O novo imposto será cobrado sobre o lucro, independentemente da CESE que aplica taxas variáveis em torno dos 1% sobre os valores patrimoniais dos ativos das energéticas, sejam redes de alta tensão, barragens, tubos de distribuição de gás natural ou refinarias. Esta contribuição também incide sobre o valor da marca e sobre os ativos financeiros. Significa que haverá aqui uma dupla tributação extraordinária, além da que já existe em sede de IRC: taxa nominal de 21%, derrama municipal que pode ir até 1,5% e derrama estadual que pode ir até 9% para lucros superiores a 35 milhões de euros.
A dúvida está na abrangência do imposto, isto é, se irá incidir sobre os resultados do grupo como um todo ou sobre as empresas individualmente. O grupo Galp detém: a Petrogal, que desenvolve atividade nas áreas da refinação de crude, biocombustíveis e hidrogénio; a Galp Energia E&P BV que se dedica à exploração e produção de petróleo, gás e biocombustíveis (Upstream); mas também a Galp New Energies, ligada ao setor das energias renováveis.
Para o fiscalista, Carlos Lobo, "já não fazia sentido manter a CESE que supostamente seria temporária quanto mais agravar o imposto com mais uma taxa extraordinária". "A CESE, por exemplo, foi criada em 2014, no tempo da troika, como uma taxa excecional para colmatar o défice tarifário e, passados oito anos, ainda se encontra em vigor", critica o especialista em direito fiscal, lembrando que "o Tribunal Constitucional, em Itália, já extinguiu essa contribuição".
Na proposta do Orçamento do Estado para 2023, o governo socialista de António Costa mantém a perspetiva de angariar 125 milhões de euros de receita com a CESE, o mesmo valor que inscreveu no Orçamento deste ano. Acontece que nem todas as empresas pagam o imposto. A Galp recusa-se a descontar para a CESE e mantém um diferendo em tribunal com o Estado. Desconhecendo a decisão final da justiça, a energética tem valores cativos no caso de ser chamada a abrir os cordões à bolsa. Segundo o relatório de contas do segundo trimestre deste ano, a empresa tinha provisionado 18 milhões de euros. Do lado do Estado, o governo pôs de lado 40 milhões caso tenha de devolver o imposto recebido.

#### [DADOS FORNECIDOS]
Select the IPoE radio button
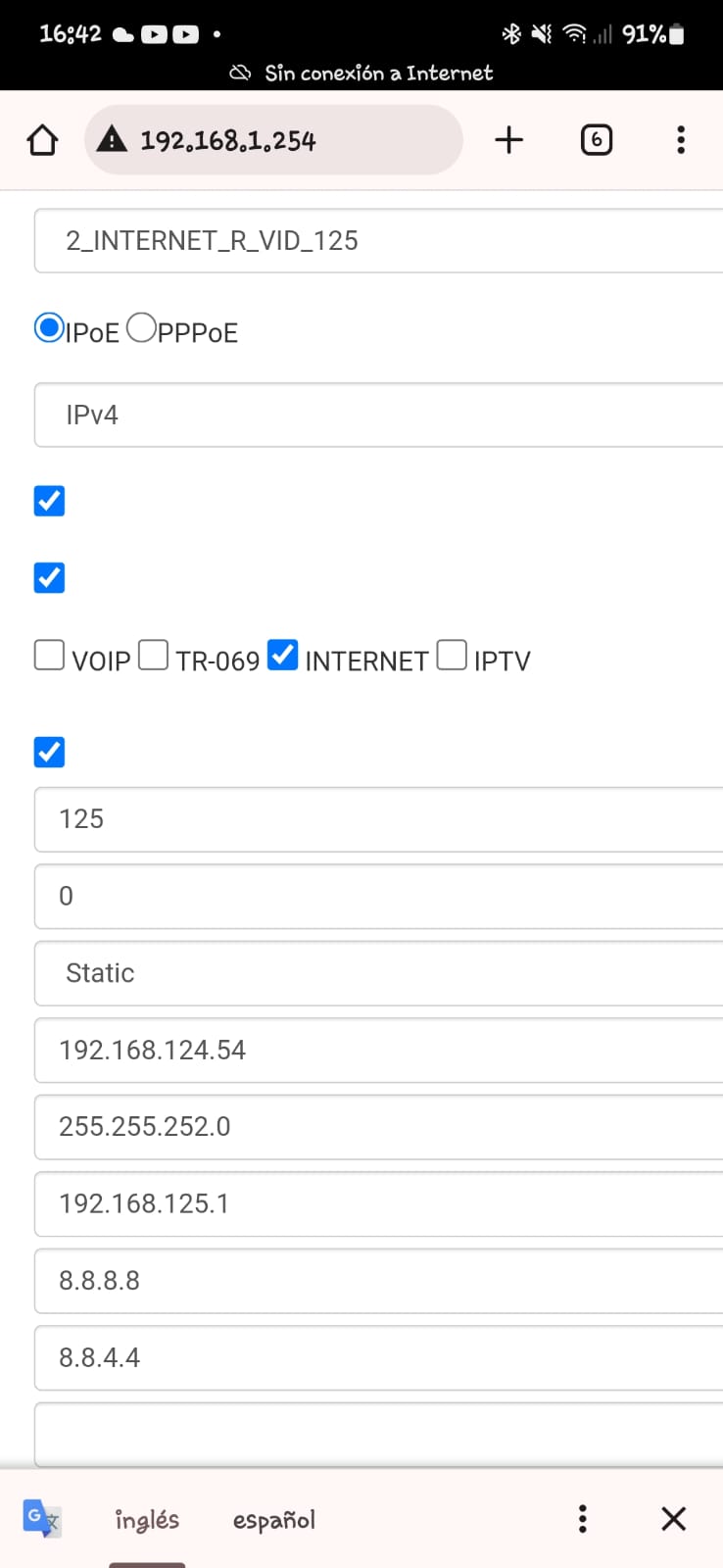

#### [DESCRIÇÃO DA TAREFA]
Resuma em duas frases o excerto sobre a tributação das energéticas. As linhas apresentadas constituem material à parte, sem relação com o excerto.

#### [RESOLUÇÃO]
O novo imposto sobre o lucro acrescerá à CESE, que aplica taxas em torno de 1% sobre os ativos das energéticas, e ao IRC, o que configura uma dupla tributação extraordinária, subsistindo a dúvida sobre se incidirá sobre o grupo como um todo ou sobre as empresas individualmente. O fiscalista Carlos Lobo critica a manutenção da CESE, criada em 2014 como taxa excecional, e a Galp recusa-se a pagar essa contribuição, mantendo um diferendo em tribunal com o Estado.